[Start of Attachment]

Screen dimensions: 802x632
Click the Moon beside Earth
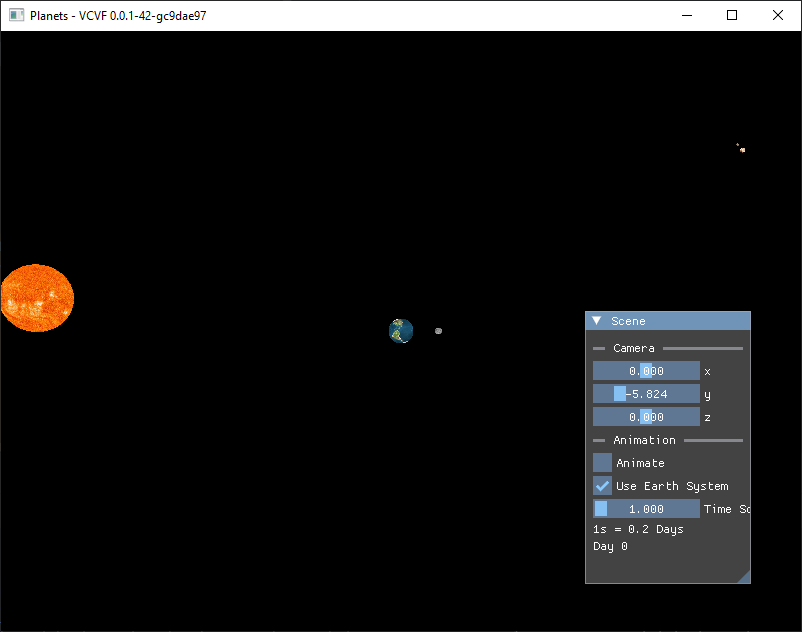point(438,330)
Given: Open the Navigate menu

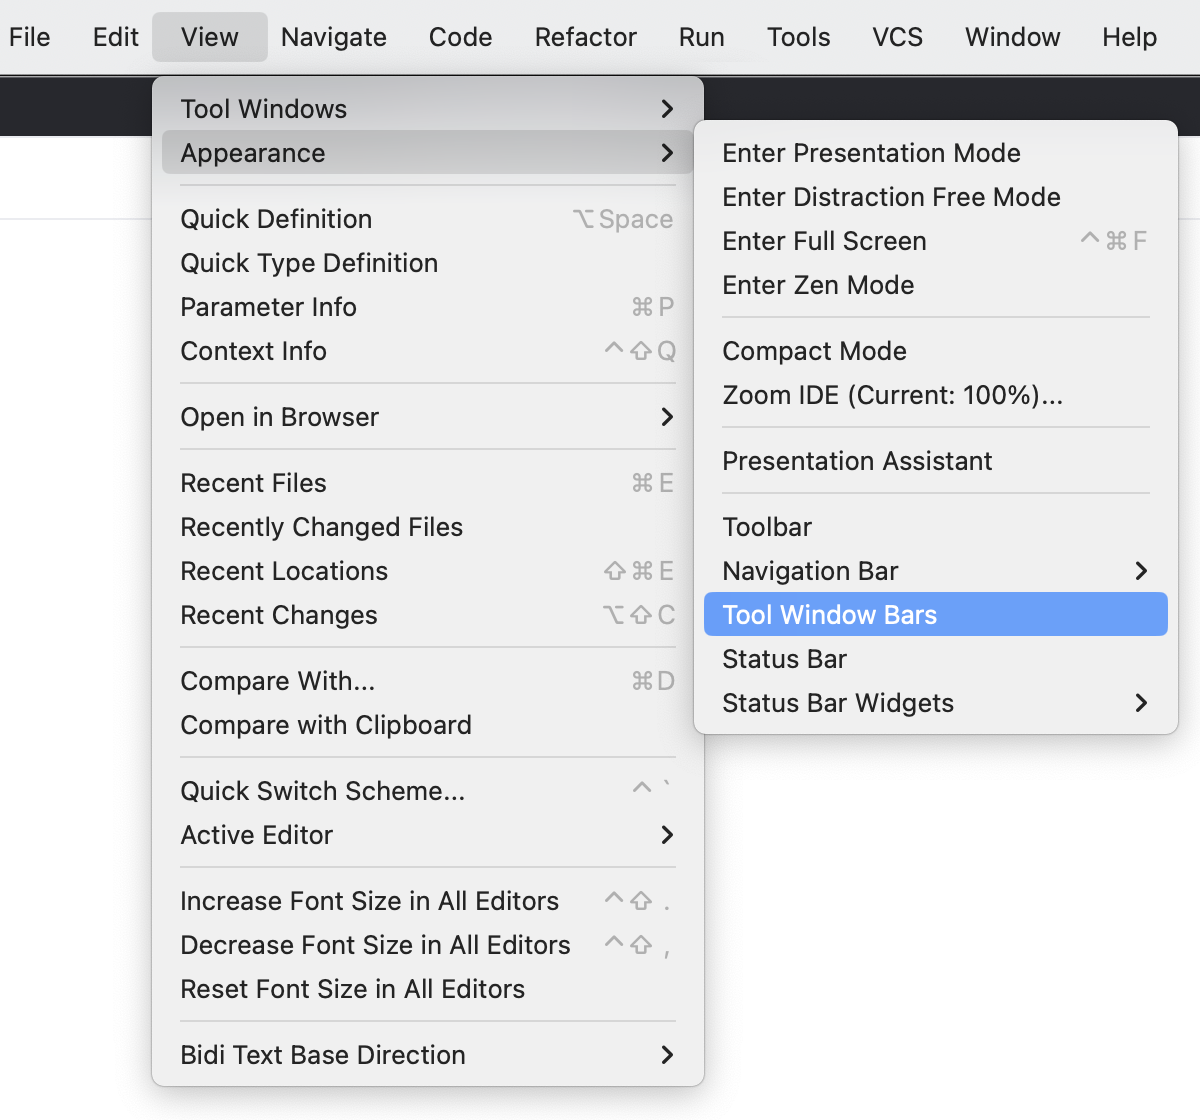Looking at the screenshot, I should 333,37.
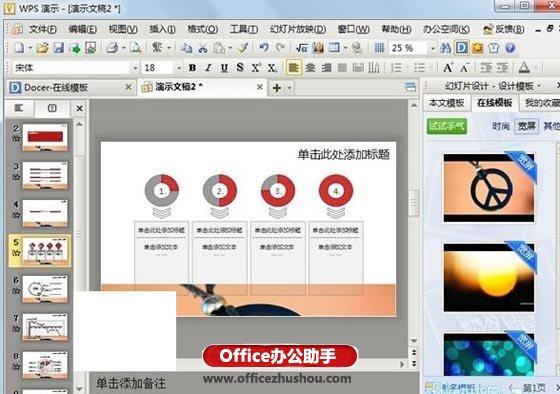
Task: Select the Format Painter brush icon
Action: click(x=244, y=48)

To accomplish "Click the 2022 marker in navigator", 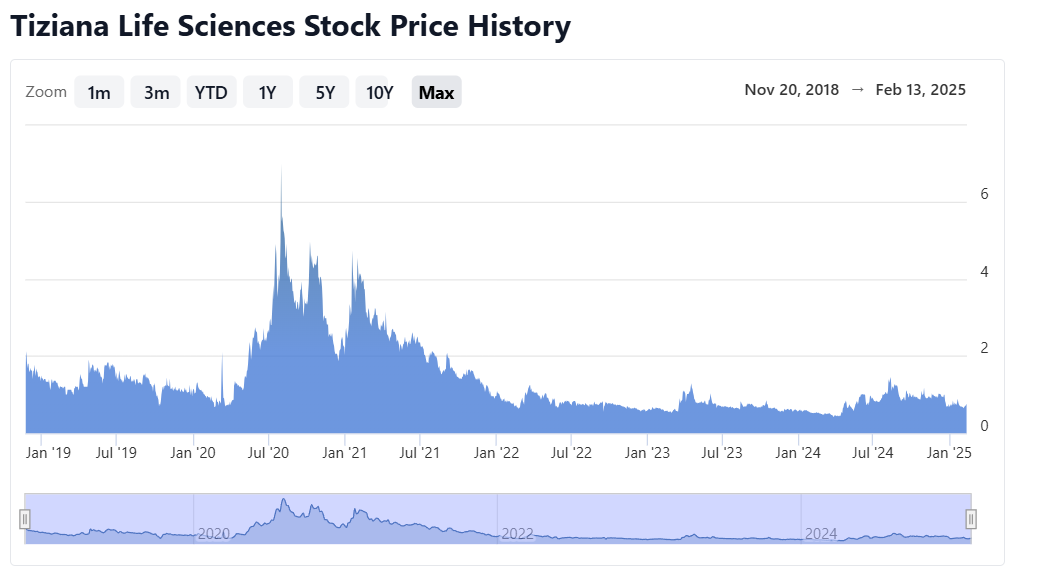I will 517,534.
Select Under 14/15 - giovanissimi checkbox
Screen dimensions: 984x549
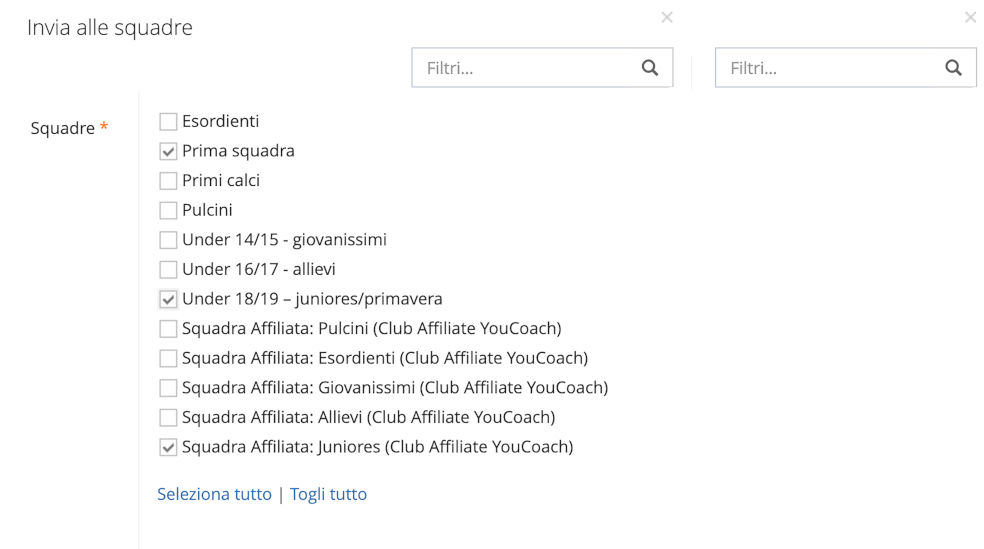pyautogui.click(x=168, y=240)
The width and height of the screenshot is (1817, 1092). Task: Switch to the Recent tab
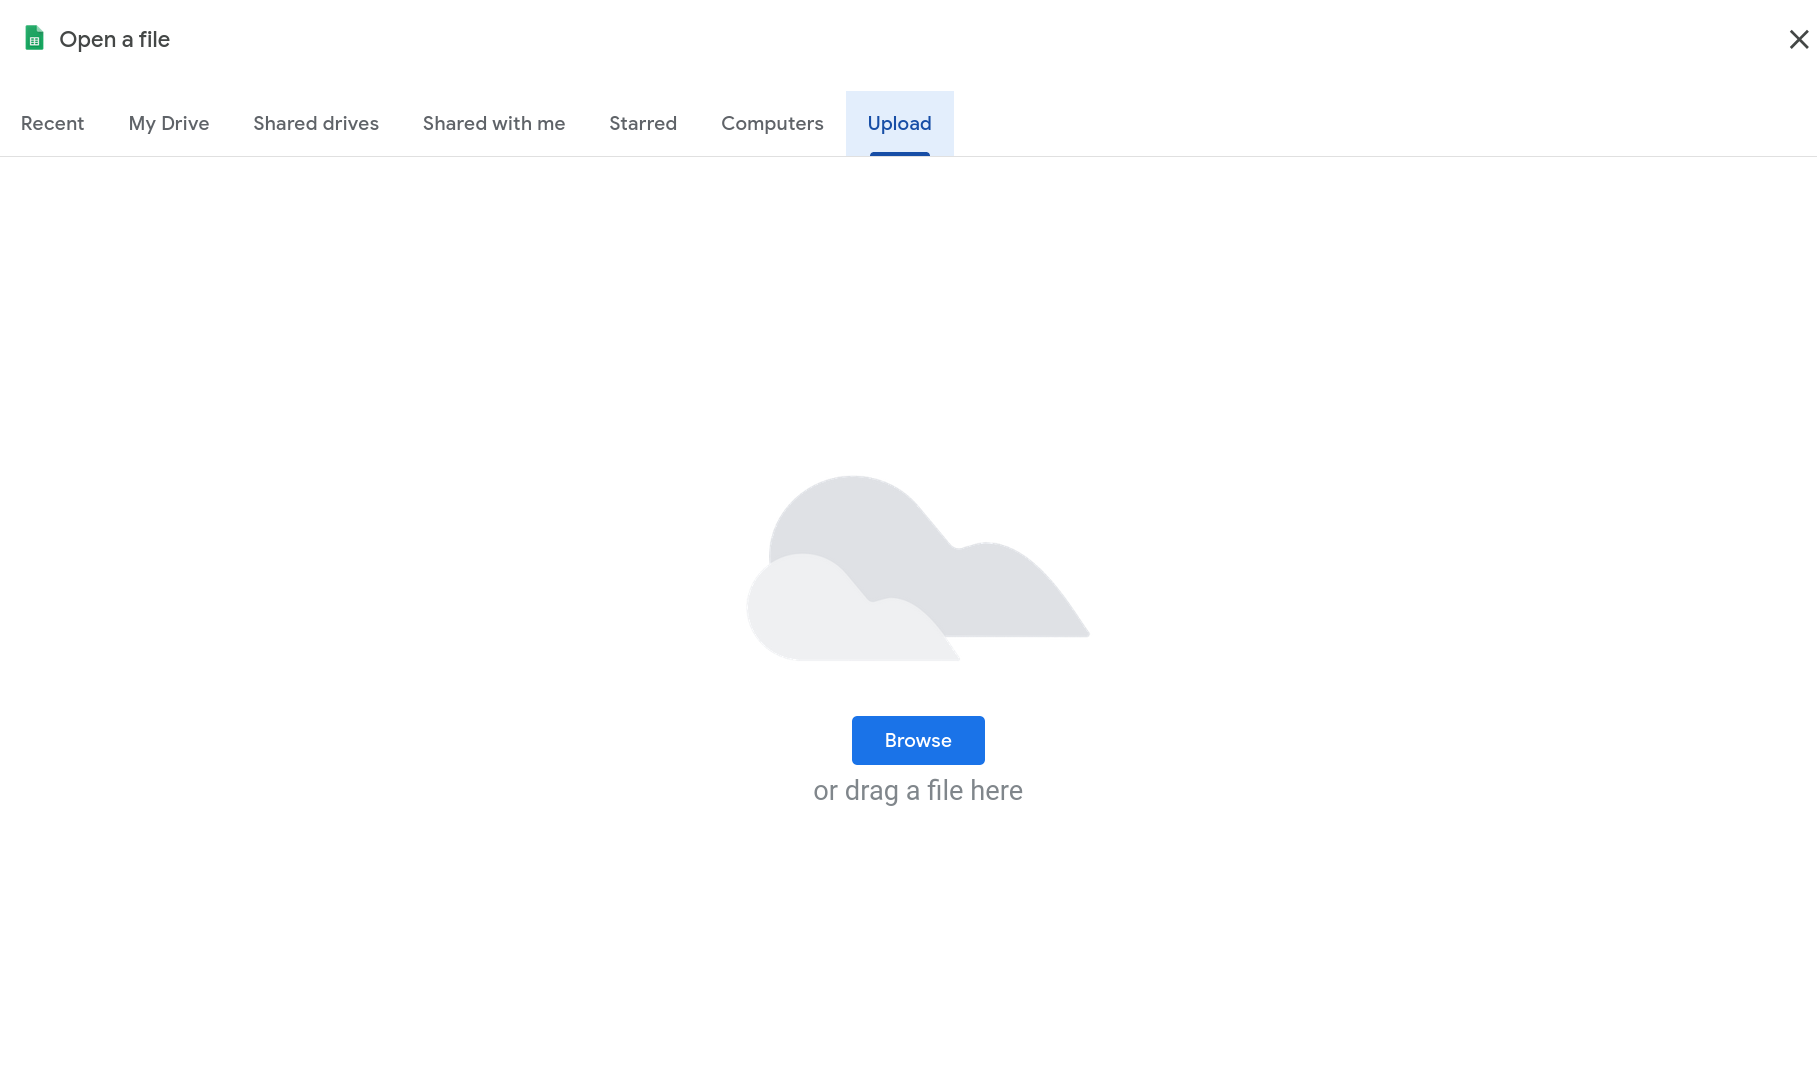click(x=52, y=123)
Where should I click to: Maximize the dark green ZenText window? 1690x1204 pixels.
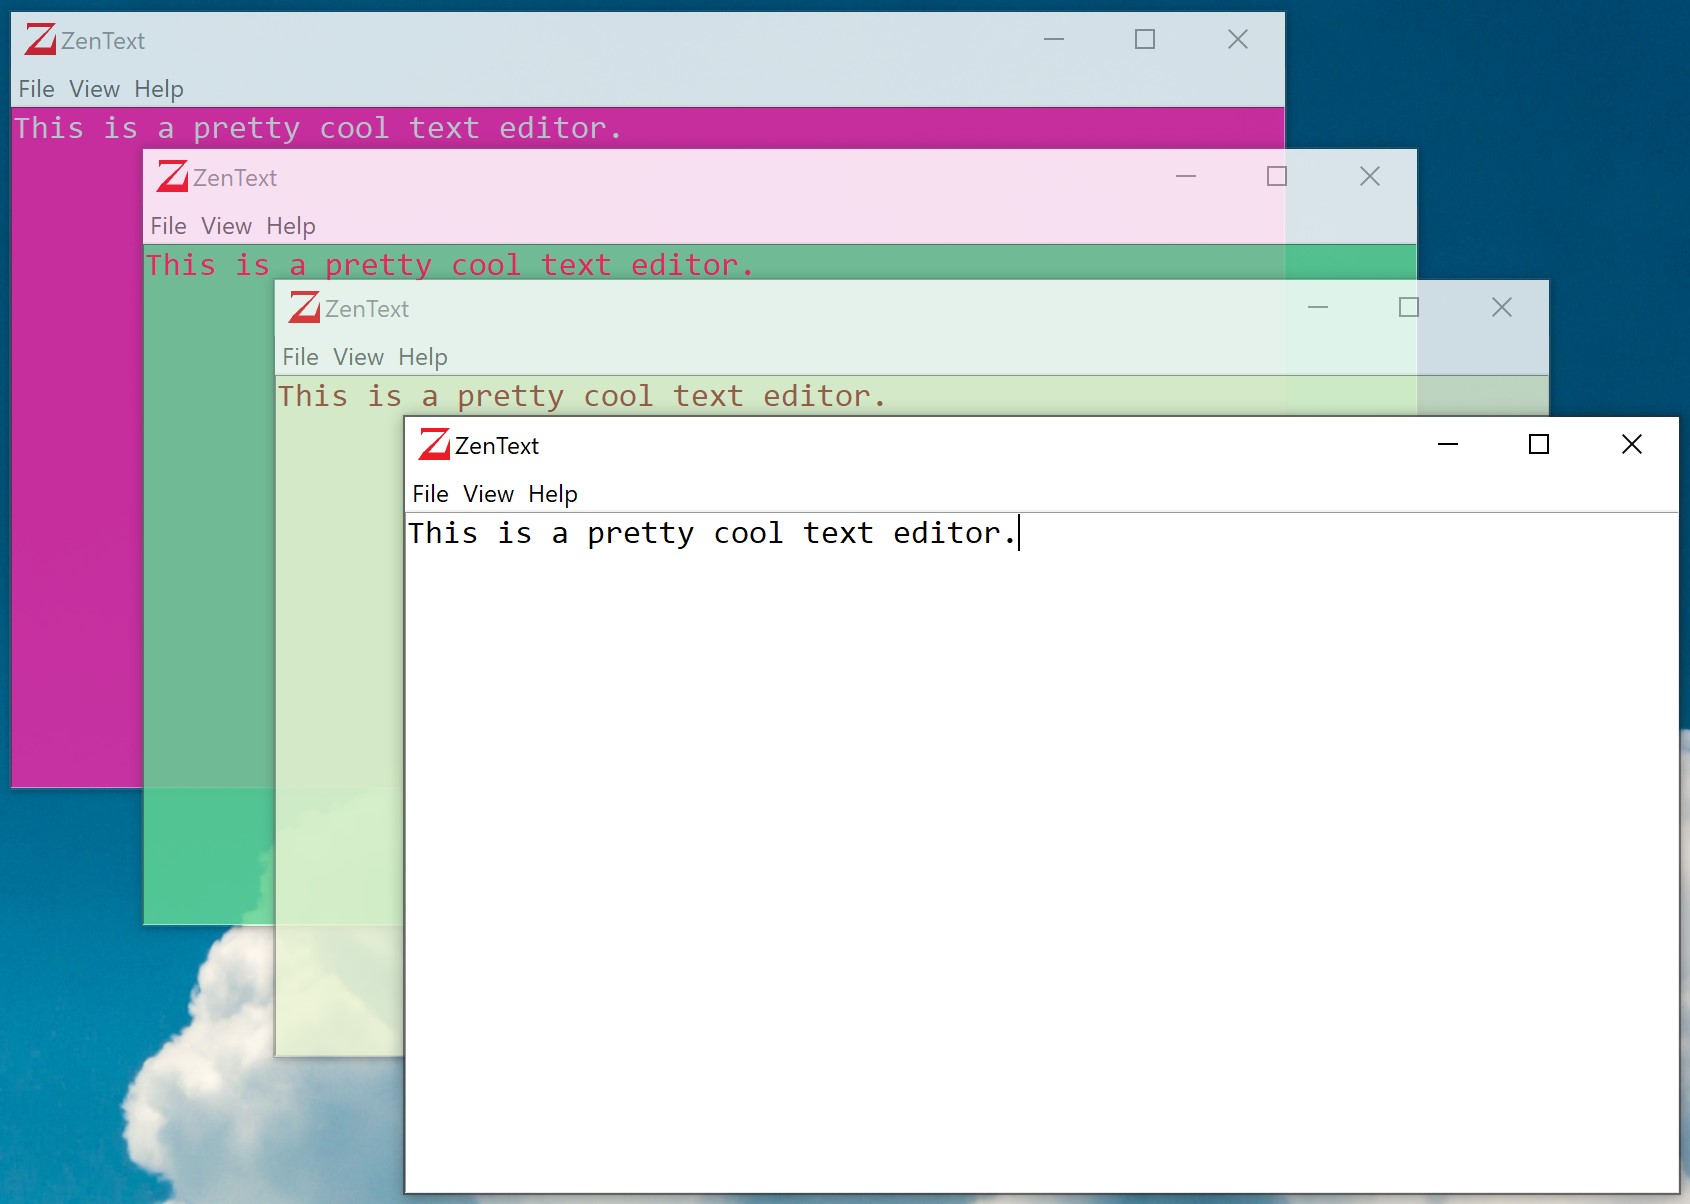1277,176
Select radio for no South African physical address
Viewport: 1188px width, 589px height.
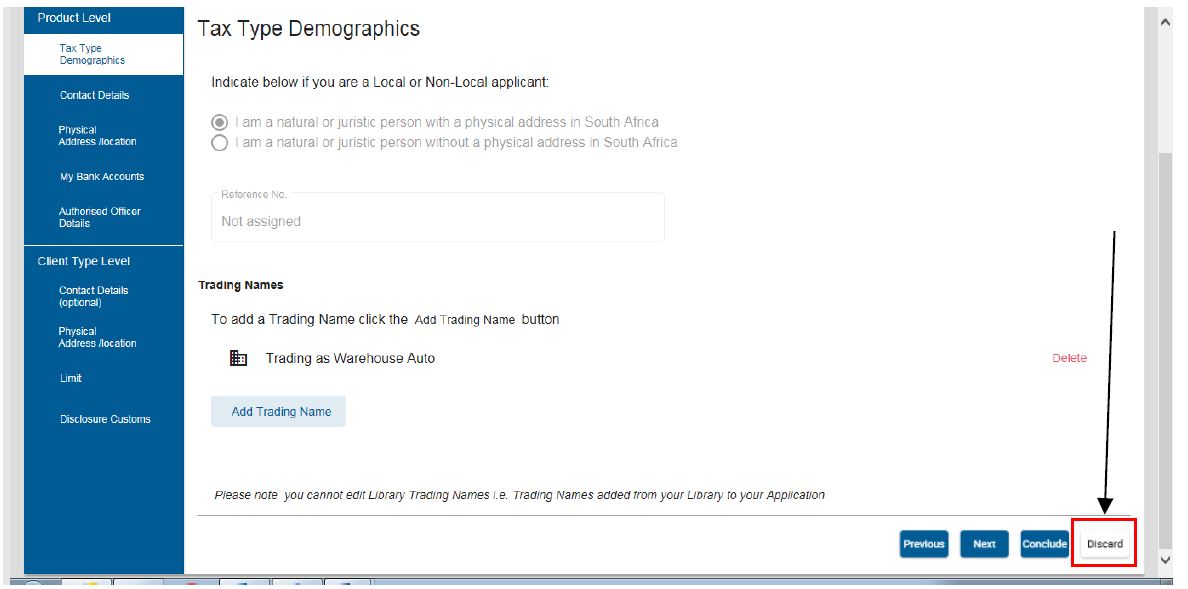[220, 143]

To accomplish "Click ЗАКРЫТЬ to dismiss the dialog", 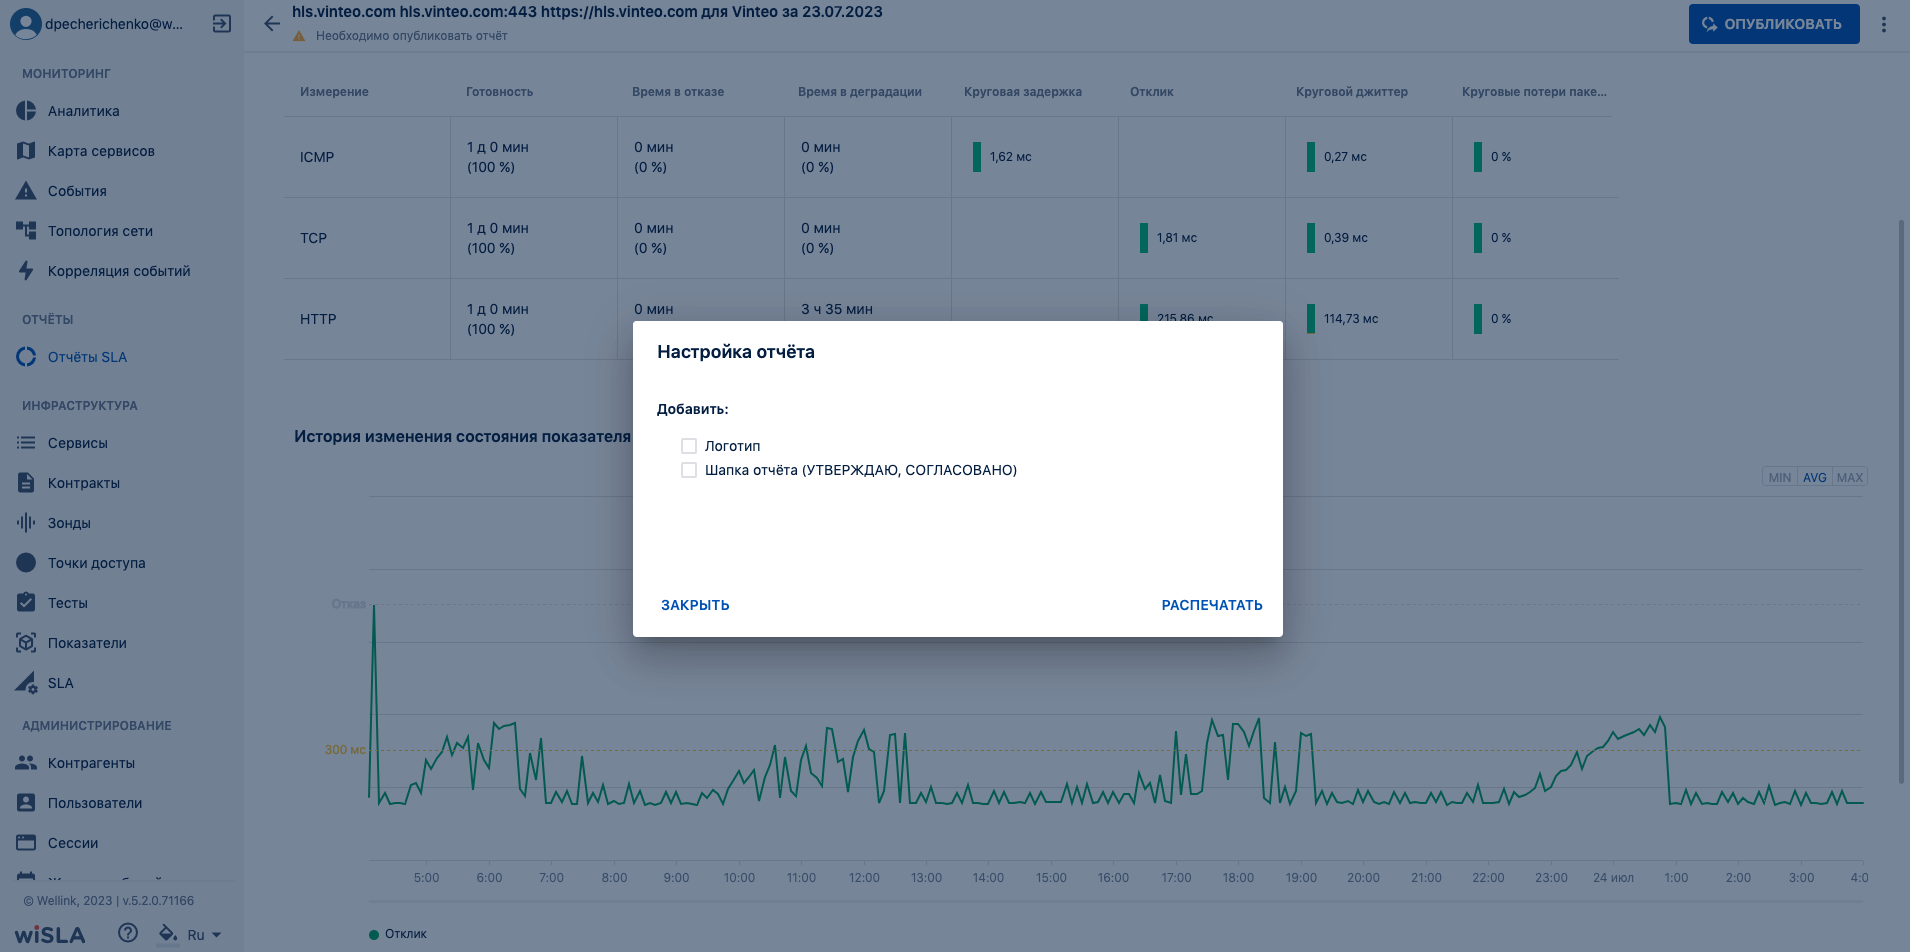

[End of Attachment]

- **WHAT IS BEING ASKED**
Nothing but the lines from the one holding "Select Under 14/15 - giovanissimi checkbox" through the final line of the records above belongs in the answer, each retyped exactly; omit the pictures.

- **TASK RESULT**
Select Under 14/15 - giovanissimi checkbox
Screen dimensions: 984x549
pyautogui.click(x=168, y=240)
The width and height of the screenshot is (1817, 1092). Task: Switch to the Recent tab
click(x=52, y=123)
Where should I click to: Maximize the dark green ZenText window? 1690x1204 pixels.
1277,176
Select radio for no South African physical address
Viewport: 1188px width, 589px height.
[220, 143]

To accomplish "Click ЗАКРЫТЬ to dismiss the dialog", 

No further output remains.